Award-winning illustrator Dave McKean provides the collection’s 142 original hand-drawn illustrations, as well as startling cover designs for each book and an exclusive art print of iconic villain Steerpike. Eschewing the traditionally gloomy and gothic, McKean’s concept has been inspired by the Gormenghast trilogy’s often overlooked sense of passion and colour. His renditions of Peake’s cast – from the enigmatic Countess Groan to the spidery manservant Flay – seethe with life and feeling, capturing the often stark surrealism of each book. Dave McKean has also created the hypnotic maze design that envelops the hinged collection case, bound in stone-grey Dubletta cloth and blocked in crimson metallic foil with the title screen-printed in black ink. Opening the case itself releases a burst of corvids silhouetted against the sky in silver ink.

[Thanks to Andrew Porter, Michael Toman, Cat Eldridge, N., Jan Vaněk jr, Steven H Silver, Daniel Dern, Aaron Pound, Mike Kennedy, Martin Morse Wooster, JJ, John King Tarpinian, and Chris Barkley for some of these stories. Title credit belongs to File 770 contributing editor of the day Steve “Clueful” Davidson.]

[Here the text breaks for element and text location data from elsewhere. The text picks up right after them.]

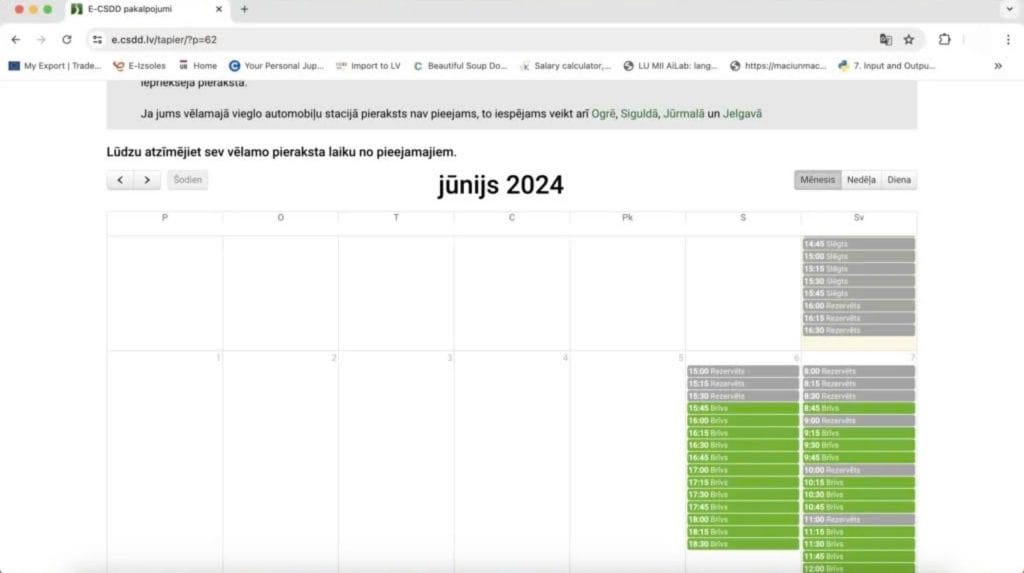Click the browser back arrow icon
This screenshot has height=573, width=1024.
pyautogui.click(x=15, y=40)
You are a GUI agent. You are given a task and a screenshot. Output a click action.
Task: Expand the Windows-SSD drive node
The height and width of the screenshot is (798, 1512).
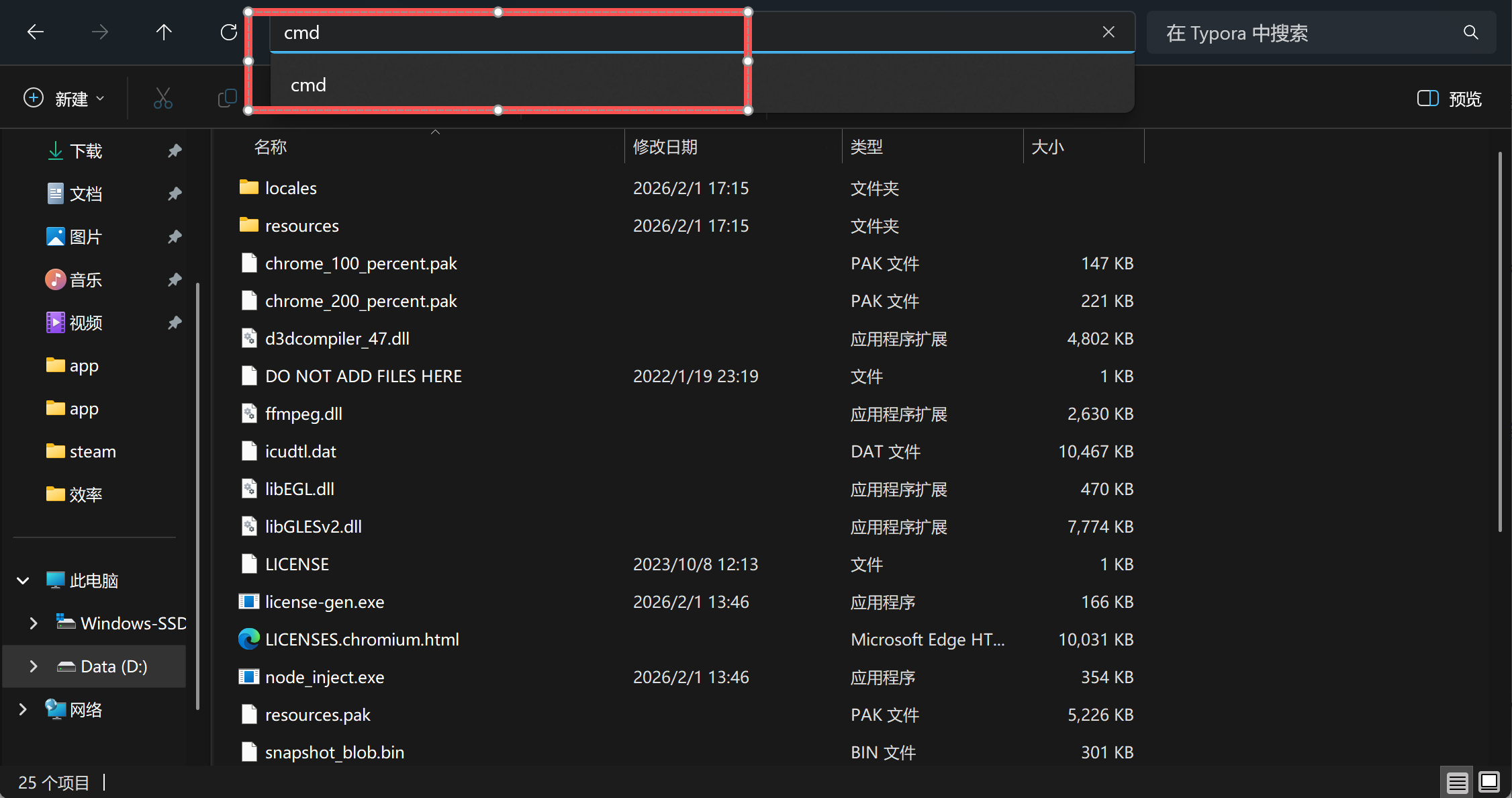(34, 623)
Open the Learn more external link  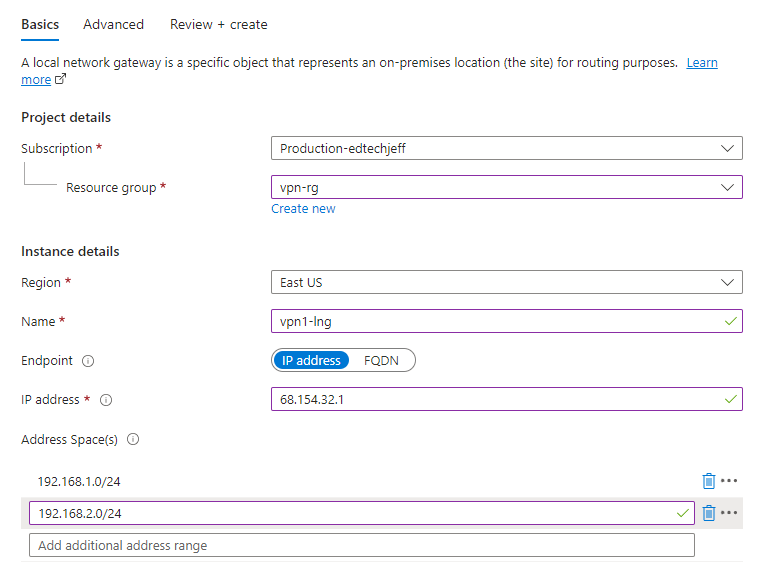tap(701, 63)
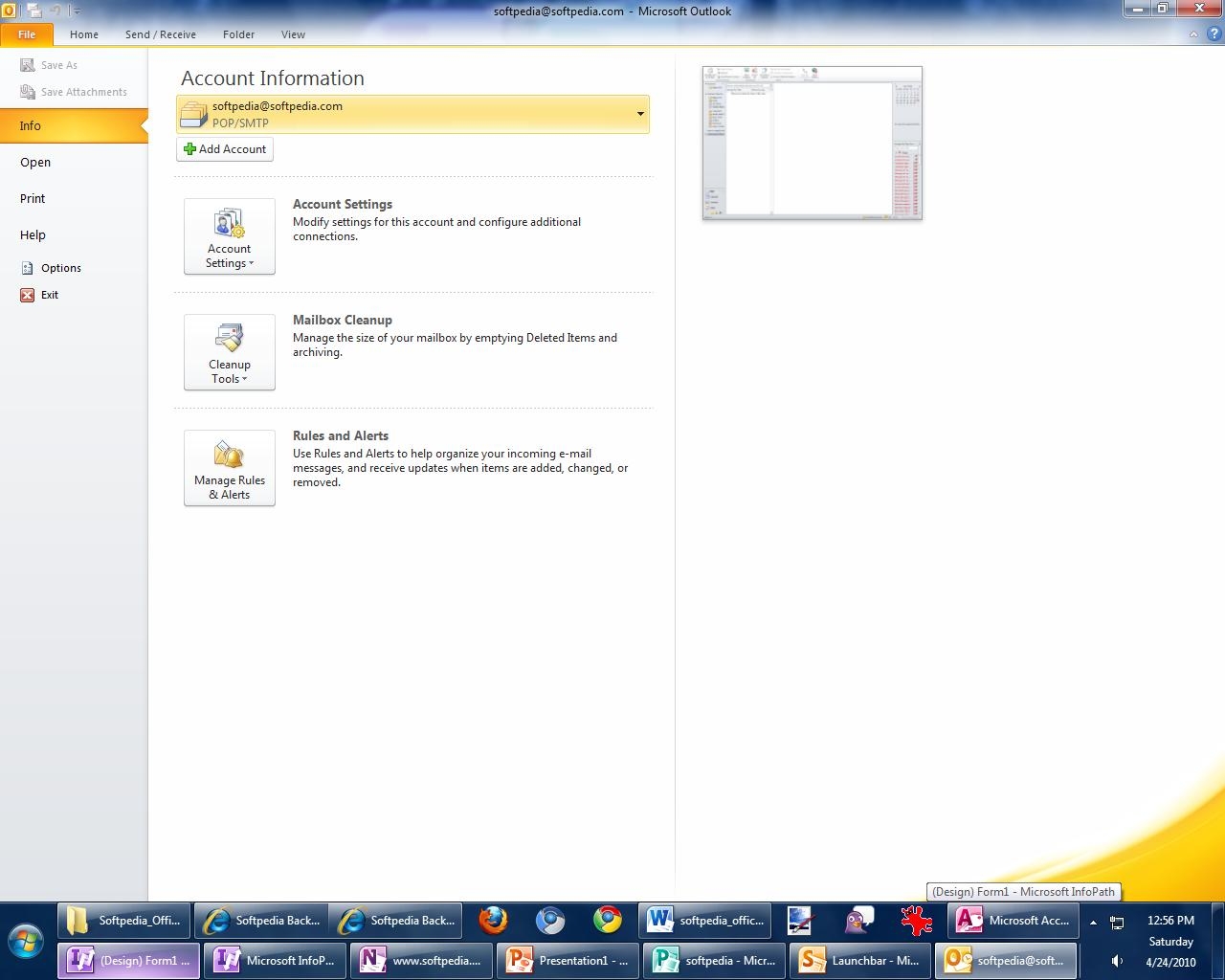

19 thoughts on “Pixel Scroll 6/15/22 No! It Was Professor Scroll, In The Fifthorium, With An Appertained Beverage

  1. The short streak of consecutive posts where notifications were sent to subscribers has ended with this one.

    In one of life’s hilarious ironies, today Jetpack sent me a survey wanting me to evaluate my customer service experience.

  2. There were a few accurate-like dinosaurs in the .012% of Jurassic Shake Your Moneymaker that wasn’t completely wretched. Waiting for the humans-free edit before I sit through that again.

    I hope their comment space lets you have a lot of characters.

  3. (10) Kirstie Alley also had a major role in the Michael Crichton-written and directed Runaway (1984), a near-future(ish) SF/thriller starring Tom Selleck, with Gene Simmons from Kiss as the villain.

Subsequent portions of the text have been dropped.